Long Beach, News

Airport drills put Long Beach’s emergency crews to the test

A signal flare and fake smoke indicated to first responders that the drill had begun, and dozens of fire trucks and ambulances lined up to treat volunteer actors.

To better prepare for a worst-case disaster scenario, Long Beach Airport held Emergency Training Drills on the night of April 24 in order to test the effectiveness of their disaster response units.

“This is how [disaster units] drill and train all the time,” Director of Disaster Resources at Dignity Health Kathy Dollarhide said.

Long Beach emergency services simulated a terrorist attack against a JetBlue passenger jet to test the readiness and training of Long Beach’s first responders.

Conducting these drills helps the Long Beach Fire Department “ensure the safety of the public” in the event of a mass casualty incident, LBFD press intelligence officer Brian Fisk said.

Several law enforcement and emergency agencies coordinated with the Federal Aviation Administration to observe and lend resources and manpower to the drill, Long Beach Airport Public Affairs Specialist Ryan Zummalen said.

Amongst the observers were representatives from Long Beach Search and Rescue, Long Beach Police Department, the FAA, the American Red Cross, the FBI and Department of Homeland Security, Zummalen said.

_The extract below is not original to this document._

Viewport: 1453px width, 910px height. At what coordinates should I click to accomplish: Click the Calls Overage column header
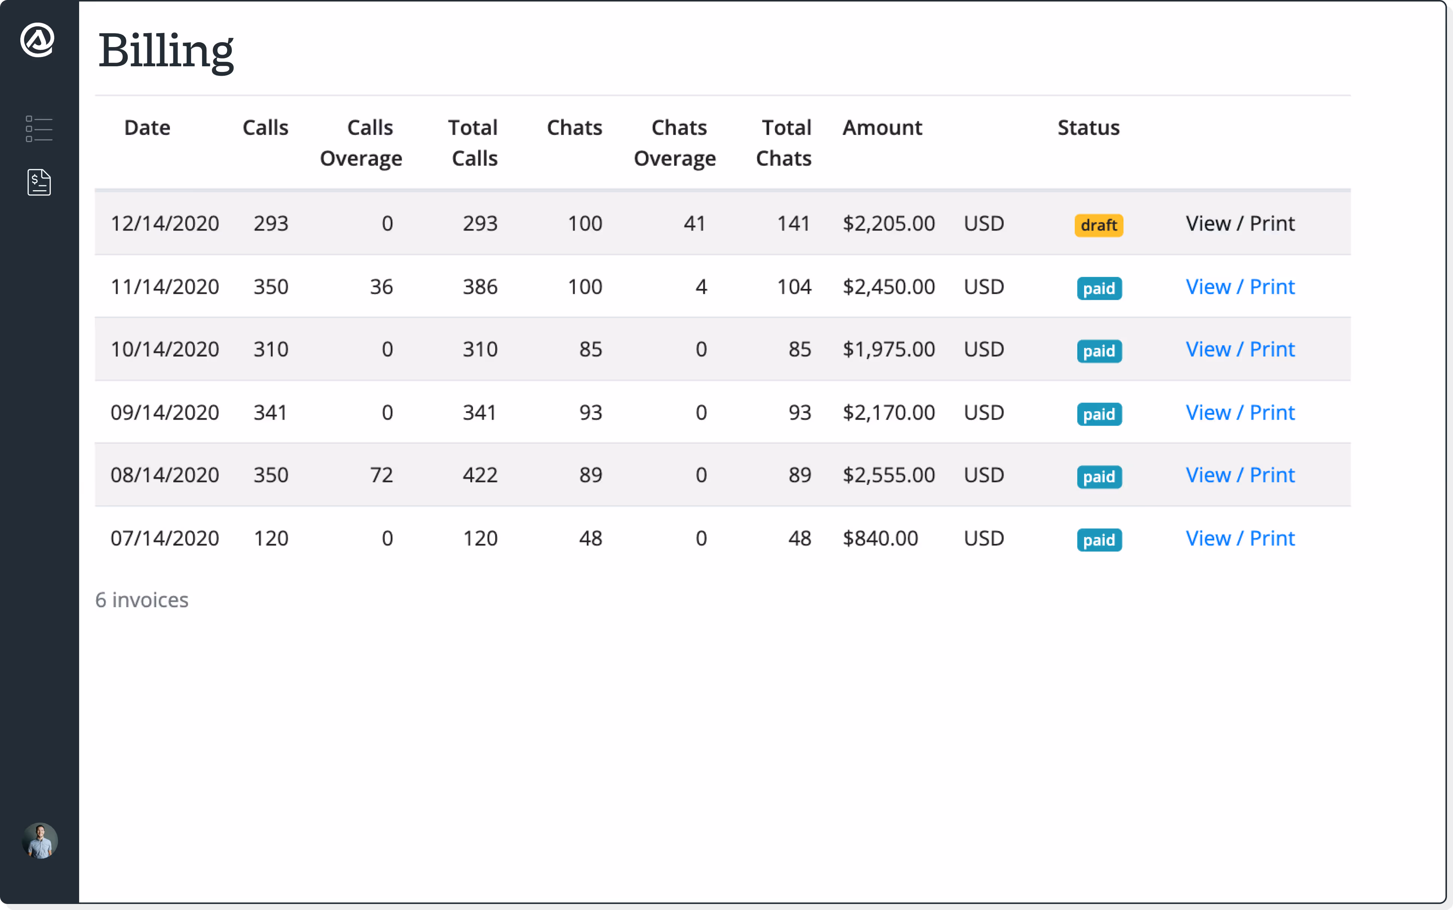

Zummalen said the scenario imagined what would happen if a fuel tanker were intentionally rammed into a parked passenger jet.

These agencies used the drills to practice an orderly process to handling an unexpected terrorist attack by first separating and evacuating the injured passengers, then investigating the cause of the disaster.

Dignity Health partnered with Saint Mary’s Medical Center to provided volunteer victims from many local colleges for the drill, including nursing students from California State University, Long Beach, Dollarhide said.

“It’s nice to see and get some perspective on first responders and how much coordination [is involved],” senior architecture student at California State Polytechnic University, Pomona, Alex Gomez said.

The drills were also a lesson for nursing and medical students by showing them how emergency crews handle mass casualty disasters, Dollarhide said.

“It’s exciting to be a part of it all,” nursing student Christina Iezza from Rio Hondo College said.

Local makeup artists painted the faces of the volunteers with bruises and glass cuts covered in fake blood in order for rescuers to categorize the volunteers by the severity of their condition and to make the simulation seem more realistic, Dollarhide said.

“As [first responders] are sending all these patients to hospitals, they keep track of their names and condition,” Dollarhide said.

First responders listed 16 as critically injured, and sent two from that group to the hospital on a Los Angeles County Sheriff’s helicopter, public intelligence officer of the LBFD Jake Heflin said.

The event concluded with a mock press conference, which helped the public relations officers from the airport prepare statements to the media and answer pressing questions, Heflin said.

The last drill in 2012 simulated a daytime crash landing of a jetliner.

The FAA is expected to release the results of their evaluation by the end of April, Zummalen said.